START GIVEN DATA
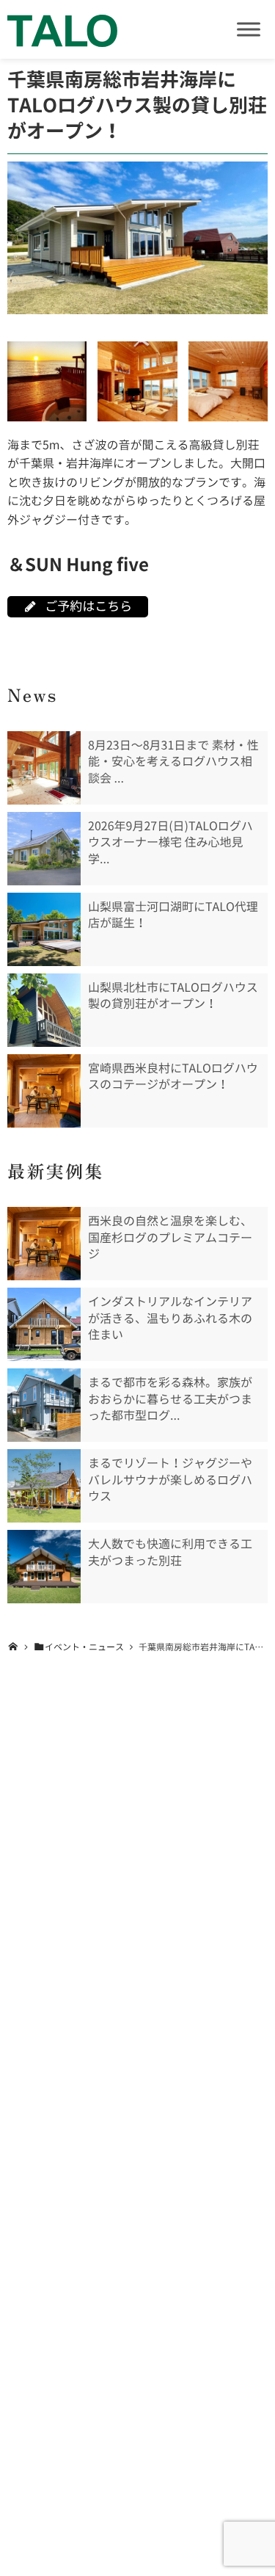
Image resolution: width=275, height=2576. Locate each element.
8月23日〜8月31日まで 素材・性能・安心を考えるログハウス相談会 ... (173, 761)
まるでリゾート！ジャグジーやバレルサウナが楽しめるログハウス (170, 1479)
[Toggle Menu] (248, 29)
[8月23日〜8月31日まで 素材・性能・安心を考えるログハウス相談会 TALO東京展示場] (44, 768)
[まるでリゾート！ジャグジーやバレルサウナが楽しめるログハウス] (44, 1486)
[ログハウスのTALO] (62, 29)
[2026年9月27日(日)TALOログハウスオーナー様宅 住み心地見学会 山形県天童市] (44, 848)
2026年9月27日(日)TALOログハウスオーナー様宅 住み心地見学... (170, 842)
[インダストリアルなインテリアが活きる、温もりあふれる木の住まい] (44, 1324)
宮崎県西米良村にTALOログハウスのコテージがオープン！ (173, 1076)
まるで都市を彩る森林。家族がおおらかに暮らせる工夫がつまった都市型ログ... (170, 1399)
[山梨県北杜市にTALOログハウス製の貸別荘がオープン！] (44, 1010)
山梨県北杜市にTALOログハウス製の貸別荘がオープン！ (173, 995)
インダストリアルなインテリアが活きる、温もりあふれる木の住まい (170, 1318)
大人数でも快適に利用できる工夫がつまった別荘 (170, 1552)
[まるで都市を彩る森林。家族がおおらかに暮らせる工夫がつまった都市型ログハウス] (44, 1405)
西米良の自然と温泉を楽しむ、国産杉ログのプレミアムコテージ (170, 1237)
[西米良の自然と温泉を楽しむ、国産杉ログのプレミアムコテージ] (44, 1243)
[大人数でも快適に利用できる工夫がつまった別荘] (44, 1566)
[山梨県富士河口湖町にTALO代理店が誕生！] (44, 929)
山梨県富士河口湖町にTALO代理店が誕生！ (173, 915)
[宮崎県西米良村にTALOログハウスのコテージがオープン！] (44, 1091)
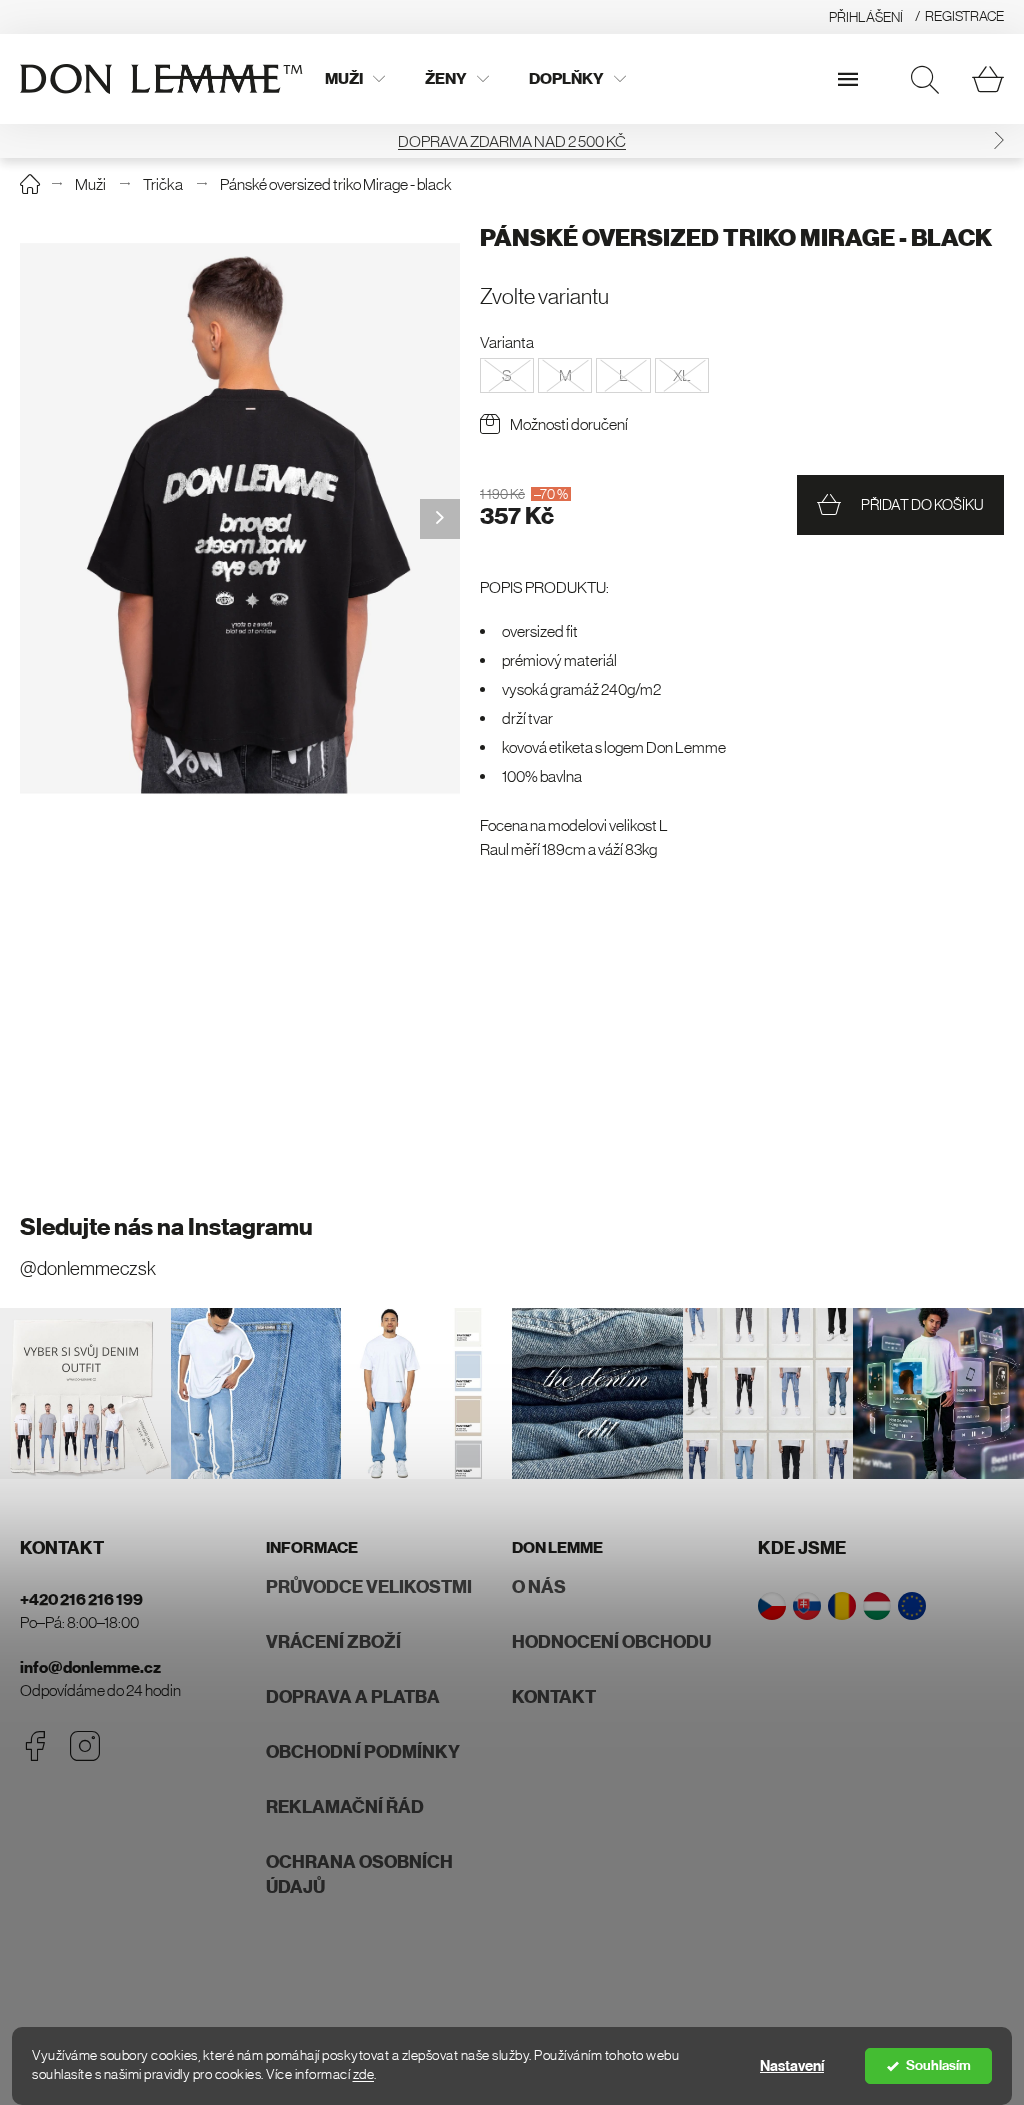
END GIVEN DATA
WHAT YOU SHOULD DO
The reply should hold every record, unchanged, and no pictures.

REPLY
Image resolution: width=275, height=2576. Locate each element.
8月23日〜8月31日まで 素材・性能・安心を考えるログハウス相談会 ... (173, 761)
まるでリゾート！ジャグジーやバレルサウナが楽しめるログハウス (170, 1479)
[Toggle Menu] (248, 29)
[8月23日〜8月31日まで 素材・性能・安心を考えるログハウス相談会 TALO東京展示場] (44, 768)
[まるでリゾート！ジャグジーやバレルサウナが楽しめるログハウス] (44, 1486)
[ログハウスのTALO] (62, 29)
[2026年9月27日(日)TALOログハウスオーナー様宅 住み心地見学会 山形県天童市] (44, 848)
2026年9月27日(日)TALOログハウスオーナー様宅 住み心地見学... (170, 842)
[インダストリアルなインテリアが活きる、温もりあふれる木の住まい] (44, 1324)
宮崎県西米良村にTALOログハウスのコテージがオープン！ (173, 1076)
まるで都市を彩る森林。家族がおおらかに暮らせる工夫がつまった都市型ログ... (170, 1399)
[山梨県北杜市にTALOログハウス製の貸別荘がオープン！] (44, 1010)
山梨県北杜市にTALOログハウス製の貸別荘がオープン！ (173, 995)
インダストリアルなインテリアが活きる、温もりあふれる木の住まい (170, 1318)
大人数でも快適に利用できる工夫がつまった別荘 (170, 1552)
[まるで都市を彩る森林。家族がおおらかに暮らせる工夫がつまった都市型ログハウス] (44, 1405)
西米良の自然と温泉を楽しむ、国産杉ログのプレミアムコテージ (170, 1237)
[西米良の自然と温泉を楽しむ、国産杉ログのプレミアムコテージ] (44, 1243)
[大人数でも快適に利用できる工夫がつまった別荘] (44, 1566)
[山梨県富士河口湖町にTALO代理店が誕生！] (44, 929)
山梨県富士河口湖町にTALO代理店が誕生！ (173, 915)
[宮崎県西米良村にTALOログハウスのコテージがオープン！] (44, 1091)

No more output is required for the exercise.